» **SET EXERCISE**
From the start of the entries through the line with "Action: point(28,489)", rewrite every line, and scale each coordinate in the answers by 2.4, rounding to whole numbers with halves going up. Leave all other text in those lines unchanged, and don't include any later lines.

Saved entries
▼▼▼

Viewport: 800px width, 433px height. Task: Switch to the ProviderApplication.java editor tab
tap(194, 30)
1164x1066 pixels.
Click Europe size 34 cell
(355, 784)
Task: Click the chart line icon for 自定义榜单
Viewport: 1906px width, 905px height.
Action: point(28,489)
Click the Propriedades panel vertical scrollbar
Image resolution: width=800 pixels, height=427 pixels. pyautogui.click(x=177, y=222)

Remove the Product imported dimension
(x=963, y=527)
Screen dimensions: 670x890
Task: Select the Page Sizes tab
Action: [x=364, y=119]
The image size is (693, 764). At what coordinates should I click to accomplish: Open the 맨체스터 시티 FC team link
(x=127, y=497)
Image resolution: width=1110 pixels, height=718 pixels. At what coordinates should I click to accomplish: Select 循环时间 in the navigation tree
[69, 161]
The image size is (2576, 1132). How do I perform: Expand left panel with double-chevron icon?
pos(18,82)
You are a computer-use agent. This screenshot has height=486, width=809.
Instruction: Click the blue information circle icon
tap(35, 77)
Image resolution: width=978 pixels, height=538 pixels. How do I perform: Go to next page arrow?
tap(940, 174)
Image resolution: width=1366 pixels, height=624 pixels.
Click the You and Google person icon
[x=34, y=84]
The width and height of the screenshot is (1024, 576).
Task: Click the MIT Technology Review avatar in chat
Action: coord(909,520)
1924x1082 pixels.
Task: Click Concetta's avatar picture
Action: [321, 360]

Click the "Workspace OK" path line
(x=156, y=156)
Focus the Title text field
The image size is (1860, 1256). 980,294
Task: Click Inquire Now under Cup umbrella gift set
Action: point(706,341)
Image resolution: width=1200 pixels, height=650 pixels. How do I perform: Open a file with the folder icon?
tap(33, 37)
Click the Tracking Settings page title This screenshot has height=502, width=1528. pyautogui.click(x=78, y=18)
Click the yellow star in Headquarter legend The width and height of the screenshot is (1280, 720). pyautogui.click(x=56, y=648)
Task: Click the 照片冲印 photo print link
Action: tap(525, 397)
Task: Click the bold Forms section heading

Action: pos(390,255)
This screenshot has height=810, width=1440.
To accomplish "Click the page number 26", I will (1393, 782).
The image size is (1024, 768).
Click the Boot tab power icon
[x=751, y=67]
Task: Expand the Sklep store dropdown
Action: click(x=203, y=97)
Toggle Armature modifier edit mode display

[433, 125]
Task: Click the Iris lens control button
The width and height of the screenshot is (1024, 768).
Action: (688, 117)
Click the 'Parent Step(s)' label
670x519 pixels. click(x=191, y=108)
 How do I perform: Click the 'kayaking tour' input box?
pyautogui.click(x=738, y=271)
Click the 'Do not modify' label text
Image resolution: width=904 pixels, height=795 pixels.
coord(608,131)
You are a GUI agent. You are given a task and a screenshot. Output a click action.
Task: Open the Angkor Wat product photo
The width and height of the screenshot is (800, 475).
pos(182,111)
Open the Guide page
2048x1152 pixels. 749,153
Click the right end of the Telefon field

▲▲▲

» **RESPONSE FOR THIS EXERCISE**
Viewport: 800px width, 433px height. Task: Switch to the ProviderApplication.java editor tab
tap(466, 72)
1164x1066 pixels.
Click Europe size 34 cell
(852, 1882)
Task: Click the chart line icon for 自定义榜单
Viewport: 1906px width, 905px height.
Action: point(67,1174)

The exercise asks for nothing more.